Polyurethanes (PU) dispersion is an important class of binders for coating applications due to its film with excellent properties, such as adhesion on substrates, elasticity, and abrasion resistance. However, PU dispersion has been in general expensive, which limits its application in some cases. In order to get the best balance of properties at a reasonable cost, the combination of PU with a low cost material is now a common routine in the coating market. (1) Acrylic polymer (AP) is also a useful binder in aqueous coatings due to its prominent outdoor stability and low cost. Therefore, the combination of PU and AP to prepare waterborne polyurethane/acrylic (PUA) hybrid emulsions has attracted a great deal of interest both in academia and in industry. (2-7)

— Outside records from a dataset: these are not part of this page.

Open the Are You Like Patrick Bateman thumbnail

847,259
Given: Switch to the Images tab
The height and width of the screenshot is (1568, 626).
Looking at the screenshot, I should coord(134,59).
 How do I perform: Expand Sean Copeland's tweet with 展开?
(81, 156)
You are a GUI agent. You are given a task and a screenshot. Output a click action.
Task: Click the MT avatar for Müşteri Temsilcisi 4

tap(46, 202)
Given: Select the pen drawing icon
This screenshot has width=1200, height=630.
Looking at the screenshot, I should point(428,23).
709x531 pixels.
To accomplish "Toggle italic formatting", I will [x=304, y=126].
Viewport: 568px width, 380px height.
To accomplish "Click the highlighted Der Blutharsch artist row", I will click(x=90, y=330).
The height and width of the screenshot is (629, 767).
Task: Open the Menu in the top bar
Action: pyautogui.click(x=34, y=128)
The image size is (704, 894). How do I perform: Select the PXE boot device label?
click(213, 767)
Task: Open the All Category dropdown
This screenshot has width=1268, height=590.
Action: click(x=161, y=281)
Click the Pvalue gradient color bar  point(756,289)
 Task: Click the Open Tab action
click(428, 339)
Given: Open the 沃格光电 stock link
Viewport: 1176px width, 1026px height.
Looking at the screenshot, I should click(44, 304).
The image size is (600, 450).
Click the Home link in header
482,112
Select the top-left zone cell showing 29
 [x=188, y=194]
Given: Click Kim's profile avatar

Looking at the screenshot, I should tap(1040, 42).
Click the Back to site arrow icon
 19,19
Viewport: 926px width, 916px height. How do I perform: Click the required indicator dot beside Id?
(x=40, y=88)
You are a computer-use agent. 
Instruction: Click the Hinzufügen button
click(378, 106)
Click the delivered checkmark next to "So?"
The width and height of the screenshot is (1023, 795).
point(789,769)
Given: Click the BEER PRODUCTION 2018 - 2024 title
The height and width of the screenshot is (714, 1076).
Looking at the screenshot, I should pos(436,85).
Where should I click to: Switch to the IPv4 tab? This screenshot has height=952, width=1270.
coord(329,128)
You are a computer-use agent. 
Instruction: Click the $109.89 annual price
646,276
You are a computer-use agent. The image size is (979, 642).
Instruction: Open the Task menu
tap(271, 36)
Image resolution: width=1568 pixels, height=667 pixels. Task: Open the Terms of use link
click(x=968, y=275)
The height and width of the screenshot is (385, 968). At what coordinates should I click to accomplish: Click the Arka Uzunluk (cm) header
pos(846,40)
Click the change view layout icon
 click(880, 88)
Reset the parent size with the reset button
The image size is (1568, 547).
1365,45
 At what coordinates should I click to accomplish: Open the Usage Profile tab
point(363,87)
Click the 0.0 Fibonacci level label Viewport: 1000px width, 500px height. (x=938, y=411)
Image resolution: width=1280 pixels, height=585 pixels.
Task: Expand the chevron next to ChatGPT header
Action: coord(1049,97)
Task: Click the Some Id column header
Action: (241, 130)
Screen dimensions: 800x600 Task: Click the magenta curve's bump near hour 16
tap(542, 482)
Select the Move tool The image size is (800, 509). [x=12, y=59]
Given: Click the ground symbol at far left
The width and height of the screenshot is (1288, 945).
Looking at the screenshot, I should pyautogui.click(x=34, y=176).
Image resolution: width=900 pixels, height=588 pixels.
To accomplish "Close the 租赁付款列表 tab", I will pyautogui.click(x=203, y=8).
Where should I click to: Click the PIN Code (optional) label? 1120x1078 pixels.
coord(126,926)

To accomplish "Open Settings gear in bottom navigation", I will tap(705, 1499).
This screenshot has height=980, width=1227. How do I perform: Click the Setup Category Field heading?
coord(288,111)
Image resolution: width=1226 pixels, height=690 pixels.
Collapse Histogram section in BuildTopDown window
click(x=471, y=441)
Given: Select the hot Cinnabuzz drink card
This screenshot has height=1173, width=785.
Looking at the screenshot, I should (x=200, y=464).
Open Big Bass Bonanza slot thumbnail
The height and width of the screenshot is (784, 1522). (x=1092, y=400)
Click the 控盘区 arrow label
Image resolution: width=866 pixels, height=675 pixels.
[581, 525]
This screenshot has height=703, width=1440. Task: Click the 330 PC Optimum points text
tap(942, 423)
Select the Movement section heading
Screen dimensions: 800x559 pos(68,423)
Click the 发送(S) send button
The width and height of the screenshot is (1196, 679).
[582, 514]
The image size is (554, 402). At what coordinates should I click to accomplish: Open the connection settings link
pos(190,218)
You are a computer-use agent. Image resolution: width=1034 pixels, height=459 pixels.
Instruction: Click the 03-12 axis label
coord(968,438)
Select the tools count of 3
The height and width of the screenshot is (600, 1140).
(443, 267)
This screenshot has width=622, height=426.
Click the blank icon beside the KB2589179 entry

Physical blending of aqueous PU and AP emulsions is an easily handled approach to prepare PUA emulsions. However, the incompatibility between the two polymers causes their phase separation in many cases, which results in films with poor qualities. (2,3) To achieve a forced compatibility between PU and AP, the use of hydroxyethyl acrylate (HEA) to build up chemical bonds has become a common practice. In this process, acrylicterminated PU is first synthesized by the reaction of HEA with isocyanic (NCO)-terminated PU prepolymer (polycondensation of diisocyanate, dimethylolpropionic acid, hydroxyl-terminated polyether or polyester) and then the carboxyl group is neutralized with triethylamine. After dispersing with water, the double bond in PU remains active and serves to copolymerize with subsequently added acrylic monomers to prepare PUA hybrid emulsions by batch, semi-batch, or continuous emulsion polymerization process. (3-7) Obviously, the chemical structure of PUA is the PU linkage grafting with the AP segment and this material shows better properties than the blending. As to the PUA system, AP contributes to the hard segment domains which are relatively readily miscible with the hard segments of PU through chemical bond and hydrogen bonding. (7)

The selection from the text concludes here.